Pankaj Singhal and Shashikant Lele

Patients with advanced epithelial ovarian cancer are conventionally treated with intravenous (IV) platinum- and taxane-based chemotherapy to try to eradicate residual disease after optimal cytoreductive surgery, resulting in a median overall survival of 49 months. The Gynecologic Oncology Group (GOG) conducted 3 large randomized, phase III clinical trials of intraperitoneal (IP) chemotherapy (GOG 104, 114, and 172) that clearly showed superior progression-free and overall survival with IP chemotherapy compared with IV chemotherapy. All 3 clinical trials investigated IP cisplatin, with the last one adding IP paclitaxel. The most recent study (GOG 172) resulted in a median survival of 66 months for patients in the IP arm versus 50 months for those in the IV arm.
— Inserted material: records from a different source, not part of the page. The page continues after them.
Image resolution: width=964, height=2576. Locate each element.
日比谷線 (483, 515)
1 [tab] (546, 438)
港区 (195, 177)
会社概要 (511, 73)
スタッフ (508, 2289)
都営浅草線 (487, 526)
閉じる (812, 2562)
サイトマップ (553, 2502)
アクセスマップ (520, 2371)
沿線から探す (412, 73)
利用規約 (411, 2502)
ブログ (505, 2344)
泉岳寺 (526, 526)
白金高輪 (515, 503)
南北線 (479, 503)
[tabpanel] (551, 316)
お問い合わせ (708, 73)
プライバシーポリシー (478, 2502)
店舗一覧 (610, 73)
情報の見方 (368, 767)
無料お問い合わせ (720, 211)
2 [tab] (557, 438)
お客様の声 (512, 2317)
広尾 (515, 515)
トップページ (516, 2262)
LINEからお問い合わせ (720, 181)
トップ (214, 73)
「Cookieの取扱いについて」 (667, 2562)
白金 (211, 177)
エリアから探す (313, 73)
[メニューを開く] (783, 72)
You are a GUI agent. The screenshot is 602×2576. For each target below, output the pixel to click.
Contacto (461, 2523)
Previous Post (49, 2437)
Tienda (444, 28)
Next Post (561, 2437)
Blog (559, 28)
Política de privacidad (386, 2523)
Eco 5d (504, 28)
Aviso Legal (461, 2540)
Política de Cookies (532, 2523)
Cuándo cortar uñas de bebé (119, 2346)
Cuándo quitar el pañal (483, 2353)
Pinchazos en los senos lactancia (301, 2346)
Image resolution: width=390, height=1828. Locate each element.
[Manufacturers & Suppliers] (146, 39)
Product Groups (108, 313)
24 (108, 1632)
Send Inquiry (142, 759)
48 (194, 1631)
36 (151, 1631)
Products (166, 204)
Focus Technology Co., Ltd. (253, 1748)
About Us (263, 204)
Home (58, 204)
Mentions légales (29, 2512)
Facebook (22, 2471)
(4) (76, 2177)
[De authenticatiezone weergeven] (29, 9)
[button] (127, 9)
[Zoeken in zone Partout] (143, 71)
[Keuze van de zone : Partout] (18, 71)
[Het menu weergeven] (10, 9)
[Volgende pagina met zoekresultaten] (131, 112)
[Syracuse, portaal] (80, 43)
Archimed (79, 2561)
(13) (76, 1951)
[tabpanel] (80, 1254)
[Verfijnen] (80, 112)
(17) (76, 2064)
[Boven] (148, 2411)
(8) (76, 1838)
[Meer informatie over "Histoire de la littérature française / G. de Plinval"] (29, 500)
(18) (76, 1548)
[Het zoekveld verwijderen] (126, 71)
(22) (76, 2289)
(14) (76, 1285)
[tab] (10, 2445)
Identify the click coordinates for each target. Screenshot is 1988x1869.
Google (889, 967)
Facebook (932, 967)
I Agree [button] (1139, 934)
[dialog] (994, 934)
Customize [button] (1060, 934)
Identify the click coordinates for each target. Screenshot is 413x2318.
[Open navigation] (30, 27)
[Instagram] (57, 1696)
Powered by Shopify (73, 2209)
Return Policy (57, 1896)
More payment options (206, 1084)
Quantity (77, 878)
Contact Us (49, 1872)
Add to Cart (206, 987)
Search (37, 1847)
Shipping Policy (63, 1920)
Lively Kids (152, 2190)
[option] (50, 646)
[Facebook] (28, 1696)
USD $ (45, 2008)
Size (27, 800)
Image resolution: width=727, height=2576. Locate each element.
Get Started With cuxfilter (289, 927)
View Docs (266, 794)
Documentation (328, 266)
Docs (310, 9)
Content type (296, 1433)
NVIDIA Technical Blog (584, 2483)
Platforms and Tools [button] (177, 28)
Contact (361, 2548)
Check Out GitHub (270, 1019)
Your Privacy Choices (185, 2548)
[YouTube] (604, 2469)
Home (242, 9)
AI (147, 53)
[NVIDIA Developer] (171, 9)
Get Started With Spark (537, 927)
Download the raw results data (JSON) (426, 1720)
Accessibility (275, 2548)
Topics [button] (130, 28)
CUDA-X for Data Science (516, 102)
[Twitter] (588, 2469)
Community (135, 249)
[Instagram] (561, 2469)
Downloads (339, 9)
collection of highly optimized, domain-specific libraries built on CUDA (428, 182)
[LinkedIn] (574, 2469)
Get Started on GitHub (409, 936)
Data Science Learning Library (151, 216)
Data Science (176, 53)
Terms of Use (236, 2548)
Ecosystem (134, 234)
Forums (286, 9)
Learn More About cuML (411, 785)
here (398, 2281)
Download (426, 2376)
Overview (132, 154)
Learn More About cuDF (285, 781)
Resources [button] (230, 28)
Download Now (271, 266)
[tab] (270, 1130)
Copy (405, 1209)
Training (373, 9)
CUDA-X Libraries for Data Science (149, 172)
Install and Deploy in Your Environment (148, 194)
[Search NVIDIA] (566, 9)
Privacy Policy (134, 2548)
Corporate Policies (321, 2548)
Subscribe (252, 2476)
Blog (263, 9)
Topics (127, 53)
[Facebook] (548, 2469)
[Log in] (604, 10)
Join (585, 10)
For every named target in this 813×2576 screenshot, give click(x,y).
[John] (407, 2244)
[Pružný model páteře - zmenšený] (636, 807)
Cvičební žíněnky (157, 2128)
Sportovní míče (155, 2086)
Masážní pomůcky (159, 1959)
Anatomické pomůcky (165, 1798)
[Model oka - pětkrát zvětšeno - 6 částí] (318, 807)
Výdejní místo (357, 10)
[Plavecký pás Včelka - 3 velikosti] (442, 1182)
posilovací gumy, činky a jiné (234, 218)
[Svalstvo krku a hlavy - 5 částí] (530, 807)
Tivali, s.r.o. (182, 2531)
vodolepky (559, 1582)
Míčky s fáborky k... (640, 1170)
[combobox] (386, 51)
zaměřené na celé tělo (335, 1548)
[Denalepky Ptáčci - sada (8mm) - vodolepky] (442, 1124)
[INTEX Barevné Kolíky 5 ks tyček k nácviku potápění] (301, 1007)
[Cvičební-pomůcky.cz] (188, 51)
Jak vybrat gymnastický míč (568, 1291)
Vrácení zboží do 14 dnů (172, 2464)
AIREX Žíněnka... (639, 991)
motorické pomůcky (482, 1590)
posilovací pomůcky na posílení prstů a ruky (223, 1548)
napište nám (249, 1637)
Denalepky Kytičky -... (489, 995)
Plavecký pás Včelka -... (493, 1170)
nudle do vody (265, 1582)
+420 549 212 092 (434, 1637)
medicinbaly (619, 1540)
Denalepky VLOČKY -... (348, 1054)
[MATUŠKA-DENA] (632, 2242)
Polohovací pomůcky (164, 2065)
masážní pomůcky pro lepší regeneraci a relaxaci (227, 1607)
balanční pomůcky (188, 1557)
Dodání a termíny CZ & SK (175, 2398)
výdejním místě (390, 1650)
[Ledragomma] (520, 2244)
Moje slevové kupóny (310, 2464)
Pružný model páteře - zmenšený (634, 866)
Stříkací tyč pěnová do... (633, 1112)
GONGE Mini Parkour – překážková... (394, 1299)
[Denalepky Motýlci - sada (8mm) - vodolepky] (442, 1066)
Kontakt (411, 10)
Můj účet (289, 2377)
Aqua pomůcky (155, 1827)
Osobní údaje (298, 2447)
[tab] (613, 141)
Fewer patients in the IP arm than in the IV arm completed all 6 treatment cycles (42% vs. 83%, respectively) because of the toxic effects of chemotherapy and IP catheter-related complications. Initially, patients in the IP arm reported significantly worse quality of life than those in the IV arm. However, at 12-month follow-up, the groups experienced no difference in quality of life, except that paresthesias were more likely to persist at moderate levels among patients in the IP arm. Based on these clinical trials, the National Cancer Institute issued a clinical announcement recommending that women with stage III ovarian cancer who undergo optimal surgical cytoreduction be considered for IP chemotherapy.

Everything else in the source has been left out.